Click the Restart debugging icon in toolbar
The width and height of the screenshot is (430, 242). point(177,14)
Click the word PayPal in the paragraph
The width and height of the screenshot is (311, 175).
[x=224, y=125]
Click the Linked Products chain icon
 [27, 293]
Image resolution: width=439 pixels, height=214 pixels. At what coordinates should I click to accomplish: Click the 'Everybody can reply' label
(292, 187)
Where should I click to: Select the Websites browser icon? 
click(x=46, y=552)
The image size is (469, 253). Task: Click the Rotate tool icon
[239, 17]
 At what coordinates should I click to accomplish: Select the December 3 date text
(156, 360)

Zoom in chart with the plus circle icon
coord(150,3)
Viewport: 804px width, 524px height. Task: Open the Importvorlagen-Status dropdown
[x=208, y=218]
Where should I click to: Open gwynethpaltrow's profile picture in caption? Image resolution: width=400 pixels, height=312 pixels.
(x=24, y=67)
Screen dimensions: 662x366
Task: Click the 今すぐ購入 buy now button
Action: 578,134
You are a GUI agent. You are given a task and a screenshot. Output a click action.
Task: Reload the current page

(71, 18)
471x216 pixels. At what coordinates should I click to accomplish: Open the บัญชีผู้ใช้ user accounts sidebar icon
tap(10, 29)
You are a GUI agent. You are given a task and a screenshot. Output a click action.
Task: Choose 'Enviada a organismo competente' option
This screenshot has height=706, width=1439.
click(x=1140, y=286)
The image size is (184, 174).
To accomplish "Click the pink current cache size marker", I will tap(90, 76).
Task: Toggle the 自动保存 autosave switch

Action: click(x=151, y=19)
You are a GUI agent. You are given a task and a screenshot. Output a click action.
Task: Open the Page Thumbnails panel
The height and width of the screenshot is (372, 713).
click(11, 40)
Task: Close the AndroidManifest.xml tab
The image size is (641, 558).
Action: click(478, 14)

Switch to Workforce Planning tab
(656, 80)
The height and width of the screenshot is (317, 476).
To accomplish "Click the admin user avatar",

********************

Problem description ▸ Please rewrite the material starting with the line containing "The image size is (469, 253)." and going on through the line containing "[x=208, y=218]", replacing "Rotate" with "Flip" and leaving everything else unchanged.

Task answer ▸
The image size is (469, 253). Task: Click the Flip tool icon
[239, 17]
 At what coordinates should I click to accomplish: Select the December 3 date text
(156, 360)

Zoom in chart with the plus circle icon
coord(150,3)
Viewport: 804px width, 524px height. Task: Open the Importvorlagen-Status dropdown
[x=208, y=218]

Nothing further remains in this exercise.